Vivimos un momento de excepcional –y nada despreciable- estabilidad macroeconómica, pero no podemos perder de vista que la economía no crece mayor cosa y que la esperada reactivación va a requerir de acciones inteligentes y políticamente costosas. A pesar de lo anterior, la mayor parte de los políticos, incluyendo a muchos de los actuales candidatos al congreso, así como innumerables comentaristas y críticos, apelan a la necesidad de hacer tabla rasa del pasado y recurrir a mecanismos de protección y subsidio que pondrían en entredicho lo poco de la economía que sí funciona y funciona muy bien.
Lo fácil, aunque por demás irresponsable, es ignorar las causas de los problemas que enfrenta el país en general y sectores específicos en lo particular, y proponer soluciones políticamente rentables, así sean costosísimas en lo económico.

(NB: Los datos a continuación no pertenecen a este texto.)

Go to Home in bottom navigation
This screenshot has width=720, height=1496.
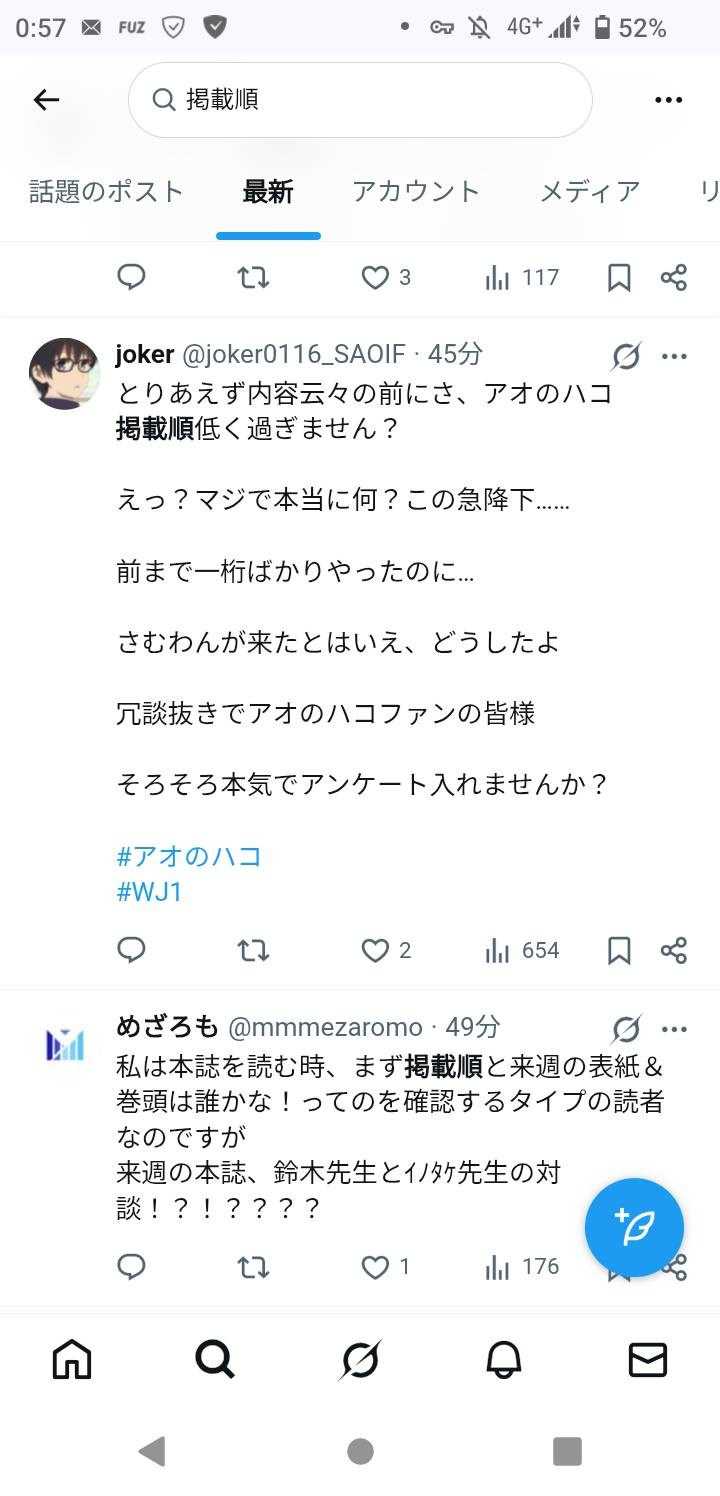[x=72, y=1360]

Así, unos quieren que se erosionen las leyes que protegen la propiedad industrial para darle negocio a sus familiares, otros demandan subsidios para el campo y otros más se desviven por culpar al TLC de los males estructurales del campo mexicano. No todos los quejosos son tontos o ignorantes: algunos afirman, por ejemplo, que el TLC no es responsable de las dificultades que enfrenta el campo mexicano y que el problema radica en los ajustes que no se han realizado en ese ámbito. Aun reconociendo lo anterior, afirman que hay que renegociar el Tratado. No falta quien proponga una u otra regulación o política para satisfacer las necesidades de unos cuantos particulares y burócratas.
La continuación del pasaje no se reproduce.